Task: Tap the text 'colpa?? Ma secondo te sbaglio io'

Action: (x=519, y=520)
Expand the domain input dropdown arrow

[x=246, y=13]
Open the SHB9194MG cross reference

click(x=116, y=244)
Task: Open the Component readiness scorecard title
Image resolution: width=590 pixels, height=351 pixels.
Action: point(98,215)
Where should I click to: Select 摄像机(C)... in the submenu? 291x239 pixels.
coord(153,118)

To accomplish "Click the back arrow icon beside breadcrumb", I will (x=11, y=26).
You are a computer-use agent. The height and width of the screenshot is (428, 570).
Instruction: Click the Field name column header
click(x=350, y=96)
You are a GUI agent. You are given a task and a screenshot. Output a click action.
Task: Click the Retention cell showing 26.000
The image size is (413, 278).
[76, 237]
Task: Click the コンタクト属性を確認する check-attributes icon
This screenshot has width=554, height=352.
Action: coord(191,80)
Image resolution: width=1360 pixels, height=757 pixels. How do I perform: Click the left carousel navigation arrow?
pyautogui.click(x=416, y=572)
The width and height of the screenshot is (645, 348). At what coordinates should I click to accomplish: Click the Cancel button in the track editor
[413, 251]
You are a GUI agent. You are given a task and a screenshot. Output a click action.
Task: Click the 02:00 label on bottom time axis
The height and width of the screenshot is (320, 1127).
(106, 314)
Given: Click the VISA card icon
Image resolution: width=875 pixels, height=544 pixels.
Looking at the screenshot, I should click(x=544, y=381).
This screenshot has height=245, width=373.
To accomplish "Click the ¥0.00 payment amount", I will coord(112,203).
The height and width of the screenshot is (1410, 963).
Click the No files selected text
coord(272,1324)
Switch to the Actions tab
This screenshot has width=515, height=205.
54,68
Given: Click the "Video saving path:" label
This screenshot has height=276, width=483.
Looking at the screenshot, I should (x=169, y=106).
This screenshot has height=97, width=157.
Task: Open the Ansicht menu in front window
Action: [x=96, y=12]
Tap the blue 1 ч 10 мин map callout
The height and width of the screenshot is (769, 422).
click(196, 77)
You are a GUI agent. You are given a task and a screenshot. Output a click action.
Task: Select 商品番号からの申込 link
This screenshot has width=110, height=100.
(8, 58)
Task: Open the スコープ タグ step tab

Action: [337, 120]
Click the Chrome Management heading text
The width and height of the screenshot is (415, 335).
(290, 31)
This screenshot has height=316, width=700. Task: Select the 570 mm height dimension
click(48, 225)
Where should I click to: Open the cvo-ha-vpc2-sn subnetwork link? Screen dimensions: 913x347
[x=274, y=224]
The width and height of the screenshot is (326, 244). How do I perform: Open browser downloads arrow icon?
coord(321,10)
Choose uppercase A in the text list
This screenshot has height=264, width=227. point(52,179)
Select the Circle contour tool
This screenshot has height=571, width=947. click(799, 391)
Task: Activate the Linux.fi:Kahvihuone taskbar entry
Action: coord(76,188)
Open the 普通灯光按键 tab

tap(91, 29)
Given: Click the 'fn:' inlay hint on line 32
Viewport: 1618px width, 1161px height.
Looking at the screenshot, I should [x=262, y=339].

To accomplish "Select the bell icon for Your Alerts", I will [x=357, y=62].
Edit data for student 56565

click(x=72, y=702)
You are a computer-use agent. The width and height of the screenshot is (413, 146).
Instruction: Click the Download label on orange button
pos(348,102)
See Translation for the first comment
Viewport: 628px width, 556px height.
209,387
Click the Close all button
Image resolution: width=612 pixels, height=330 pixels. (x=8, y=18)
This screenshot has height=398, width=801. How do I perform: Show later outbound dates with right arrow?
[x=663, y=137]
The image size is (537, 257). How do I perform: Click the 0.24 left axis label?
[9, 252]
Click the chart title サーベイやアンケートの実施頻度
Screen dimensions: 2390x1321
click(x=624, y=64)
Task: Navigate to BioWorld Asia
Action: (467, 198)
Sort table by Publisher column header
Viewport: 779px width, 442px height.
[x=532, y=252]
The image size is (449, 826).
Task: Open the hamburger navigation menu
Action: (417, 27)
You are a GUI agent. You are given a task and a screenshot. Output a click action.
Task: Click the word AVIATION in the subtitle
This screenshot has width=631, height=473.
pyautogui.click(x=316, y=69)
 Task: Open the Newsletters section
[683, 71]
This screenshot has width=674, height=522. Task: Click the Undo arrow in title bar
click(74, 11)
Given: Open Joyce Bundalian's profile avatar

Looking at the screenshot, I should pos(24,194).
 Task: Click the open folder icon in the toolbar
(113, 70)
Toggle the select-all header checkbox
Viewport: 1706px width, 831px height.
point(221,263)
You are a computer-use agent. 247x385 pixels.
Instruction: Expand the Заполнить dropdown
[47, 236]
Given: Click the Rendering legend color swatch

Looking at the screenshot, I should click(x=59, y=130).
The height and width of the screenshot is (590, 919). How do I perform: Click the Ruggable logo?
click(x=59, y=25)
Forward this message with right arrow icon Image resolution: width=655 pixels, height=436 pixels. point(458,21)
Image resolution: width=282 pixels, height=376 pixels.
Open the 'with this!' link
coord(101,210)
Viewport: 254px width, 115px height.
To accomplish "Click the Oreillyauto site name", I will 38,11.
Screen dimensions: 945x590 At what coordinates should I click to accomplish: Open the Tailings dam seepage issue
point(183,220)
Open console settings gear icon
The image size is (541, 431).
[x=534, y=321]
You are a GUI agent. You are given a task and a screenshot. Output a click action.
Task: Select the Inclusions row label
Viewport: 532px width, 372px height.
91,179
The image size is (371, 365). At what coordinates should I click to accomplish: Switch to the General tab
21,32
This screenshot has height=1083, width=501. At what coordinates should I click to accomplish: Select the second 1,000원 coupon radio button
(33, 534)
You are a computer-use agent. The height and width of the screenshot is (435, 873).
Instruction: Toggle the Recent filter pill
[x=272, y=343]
::::::::::
#### [REQUIRED WORK]
Return every line of the entries above that the string "computer" appears in.

#### [RESPONSE BELOW]
You are a computer-use agent. The height and width of the screenshot is (428, 570).
You are a computer-use agent. The width and height of the screenshot is (413, 146).
You are a computer-use agent. 247x385 pixels.
You are a computer-use agent. The height and width of the screenshot is (435, 873).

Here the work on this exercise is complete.